Add metadata to datasets of individual human records

Appending appropriate metadata to datasets of individual unit records can facilitate partial automation of some modelling tasks. This tutorial describes how a module from the youthvars R package can help you to add metadata to a youth mental health dataset so that it can be more readily used by other ready4 modules.

Note: This vignette is illustrated with fake data. The dataset explored in this example should not be used to inform decision-making.

Youthvars provides a two classes - YouthvarsProfile and YouthvarsSeries that are useful for describing features of datasets. The tools in youthvars build on the metadata included in a Ready4useDyad.

Ingest data

To start we ingest X, a Ready4useDyad (dataset and data dictionary pair) that we can download from a remote repository.

X <- ready4use::Ready4useRepos(dv_nm_1L_chr = "fakes",
                               dv_ds_nm_1L_chr = "",
                               dv_server_1L_chr = "") %>%
  ingest(fls_to_ingest_chr = "ymh_clinical_dyad_r4",
         metadata_1L_lgl = F)

Add metadata

We could add metadata about X, such as the unique identifier variable name, by transforming it to a YouthvarsProfile instance.

## Not run
# X <- YouthvarsProfile(a_Ready4useDyad = X,
#                       id_var_nm_1L_chr = "fkClientID")

However, in this case the data we ingested includes a longitudinal dataset.
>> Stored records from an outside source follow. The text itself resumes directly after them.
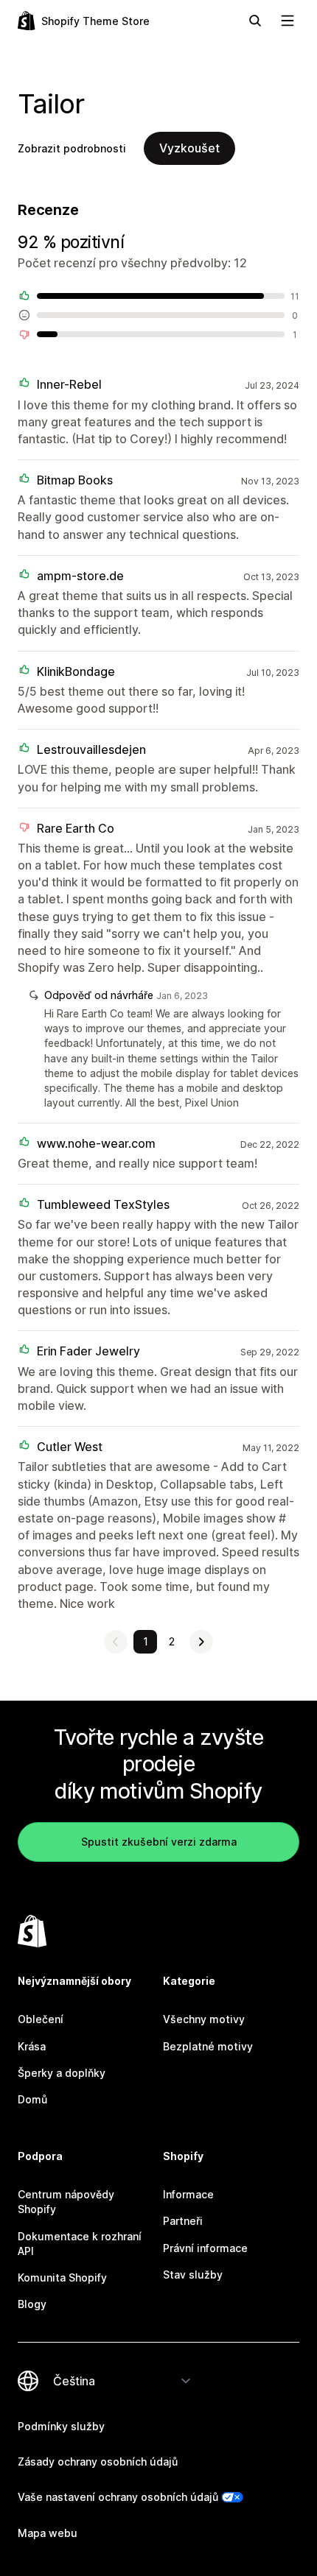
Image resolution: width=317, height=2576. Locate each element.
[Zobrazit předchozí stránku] (116, 1642)
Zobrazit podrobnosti (72, 148)
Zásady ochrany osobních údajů (98, 2461)
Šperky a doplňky (61, 2073)
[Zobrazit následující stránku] (201, 1642)
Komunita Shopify (62, 2277)
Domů (32, 2099)
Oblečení (40, 2019)
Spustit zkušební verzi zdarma (159, 1841)
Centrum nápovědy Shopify (66, 2201)
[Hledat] (255, 20)
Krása (32, 2046)
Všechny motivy (204, 2019)
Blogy (32, 2304)
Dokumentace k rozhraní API (80, 2243)
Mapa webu (47, 2533)
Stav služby (193, 2274)
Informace (188, 2194)
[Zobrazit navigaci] (287, 20)
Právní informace (205, 2248)
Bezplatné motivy (208, 2046)
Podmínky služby (61, 2426)
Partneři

It is therefore preferable to transform X into a YouthvarsSeries instance. YouthvarsSeries objects contain all of the fields of YouthvarsProfile objects, but also include additional fields that are specific for longitudinal datasets (e.g. timepoint_var_nm_1L_chr and timepoint_vals_chr that respectively specify the data-collection timepoint variable name and values and participation_var_1L_chr that specifies the desired name of a yet to be created variable that will summarise the data-collection timepoints for which each unit record supplied data).
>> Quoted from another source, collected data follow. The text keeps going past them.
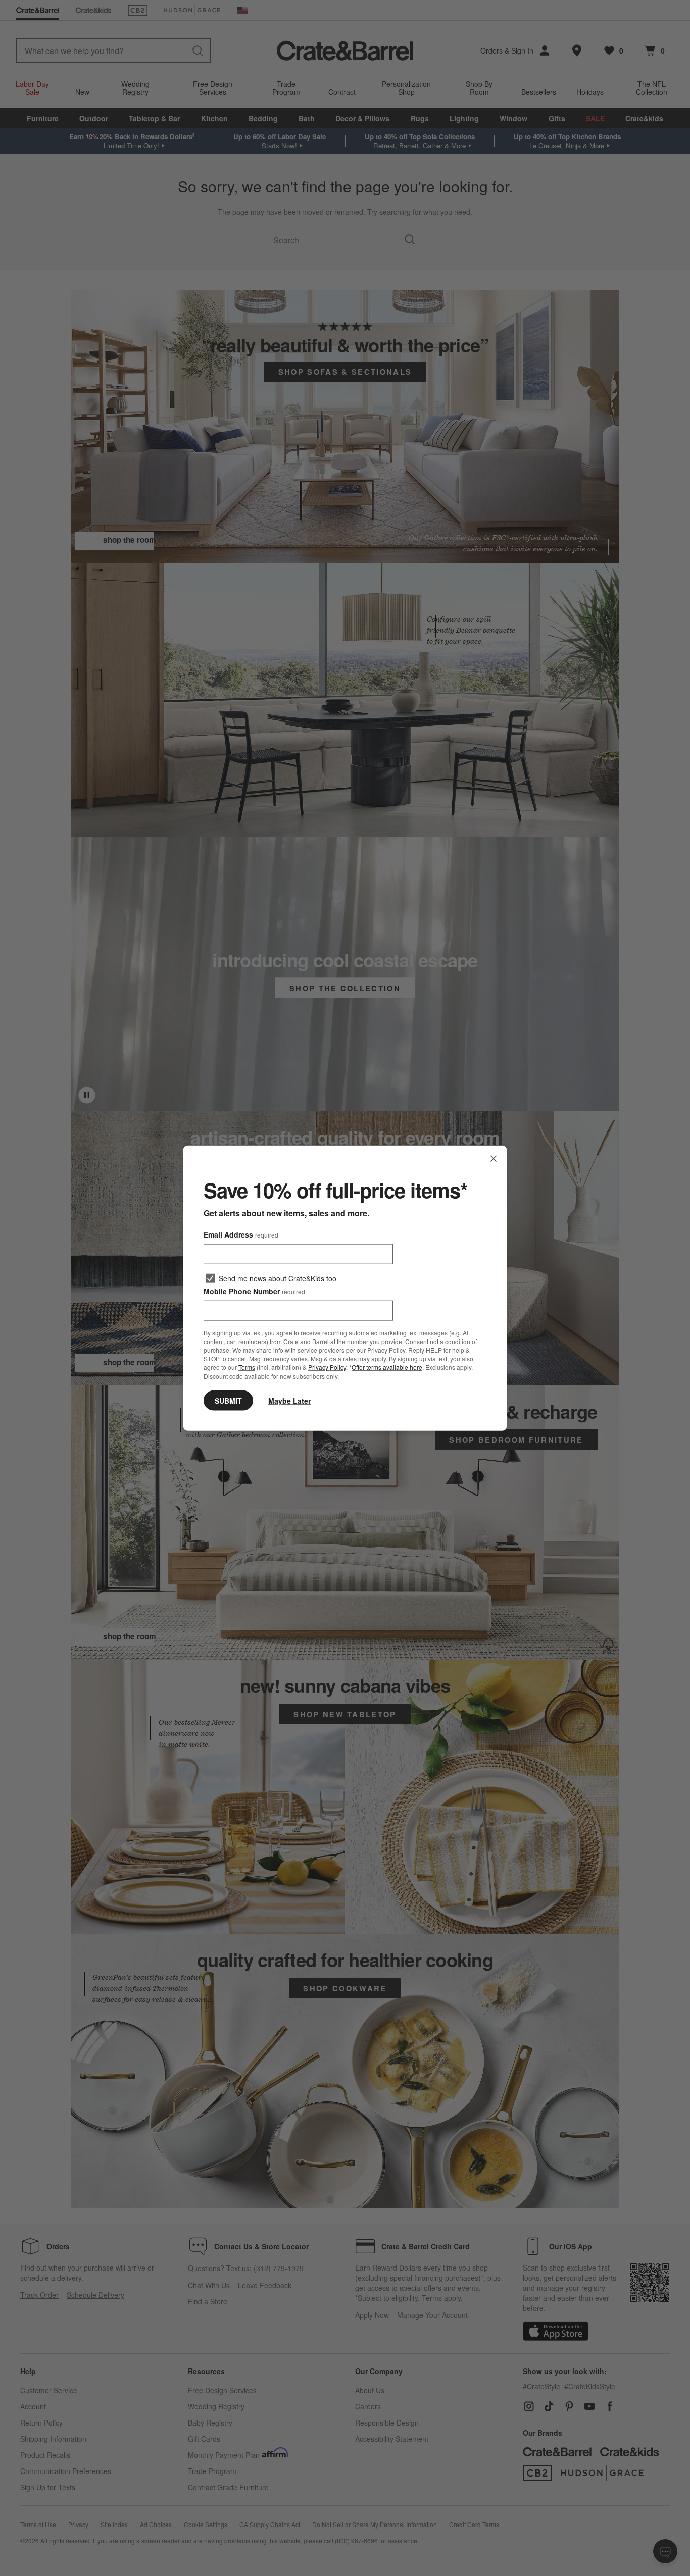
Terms (246, 1367)
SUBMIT (228, 1400)
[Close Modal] (493, 1159)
X <- YouthvarsSeries(a_Ready4useDyad = X,
                     id_var_nm_1L_chr = "fkClientID",
                     participation_var_1L_chr = "participation",
                     timepoint_vals_chr = c("Baseline","Follow-up"),
                     timepoint_var_nm_1L_chr = "round")

YouthvarsSeries methods

Currently, only methods for YouthvarsSeries (and not yet YouthvarsProfile) have been included with the youthvars package. These methods are summarised in the following sections.

Validate data

We use the ratify method to ensure that X has been appropriately configured for methods examining datasets reporting measures at two timepoints.

X <- ratify(X,
            type_1L_chr = "two_timepoints")

Inspect data

We can now specify the variables that we would like to prepare descriptive statistics for using the renewSlot and renew methods. The variables to be profiled are specified in arguments beginning with “compare_”. Use compare_ptcpn_chr to compare variables based on whether cases reported data at one or both timepoints and compare_by_time_chr to compare the summary statistics of variables by timepoints, e.g at baseline and follow-up. If you wish these comparisons to report p values, then use the compare_ptcpn_with_test_chr and compare_by_time_with_test_chr arguments.

X <- renewSlot(X,
               compare_by_time_chr = c("d_age","d_sexual_ori_s","d_studying_working"),
               compare_by_time_with_test_chr = c("k6_total", "phq9_total", "bads_total"),
               compare_ptcpn_with_test_chr = c("k6_total", "phq9_total", "bads_total")) %>%
  renew(type_1L_chr = "characterize")

The tables generated in the preceding step can be inspected using the exhibit method.

X %>%
  exhibit(profile_idx_int = 1L,
          scroll_box_args_ls = list(width = "100%"))
X %>%
  exhibit(profile_idx_int = 2L,
          scroll_box_args_ls = list(width = "100%"))
X %>%
  exhibit(profile_idx_int = 3L,
          scroll_box_args_ls = list(width = "100%"))

The depict method can create plots, comparing numeric variables by timepoint.

       type_1L_chr = "by_time",
       var_nms_chr = c("c_sofas"),
       label_fill_1L_chr = "Time",#
       labels_chr = c("SOFAS"),#
       y_label_1L_chr = "")
SOFAS total scores by data collection round

SOFAS total scores by data collection round

Share data

If and only if the dataset you are working with is appropriate for public dissemination (e.g. is synthetic data), you can use the following workflow for sharing it. We can share the dataset we created for this example using the share method, specifying the repository to which we wish to publish the dataset (and for which we have write permissions) in a (Ready4useRepos object).

Y <- Ready4useRepos(gh_repo_1L_chr = "ready4-dev/youthvars", # Replace with your repository 
                          gh_tag_1L_chr = "Documentation_0.0"), # (need write permissions).
Y <- share(Y,
           obj_to_share_xx = X,
           fl_nm_1L_chr = "ymh_YouthvarsSeries")

X is now available for download as the file ymh_YouthvarsSeries.RDS from the “Documentation_0.0” release of the youthvars package.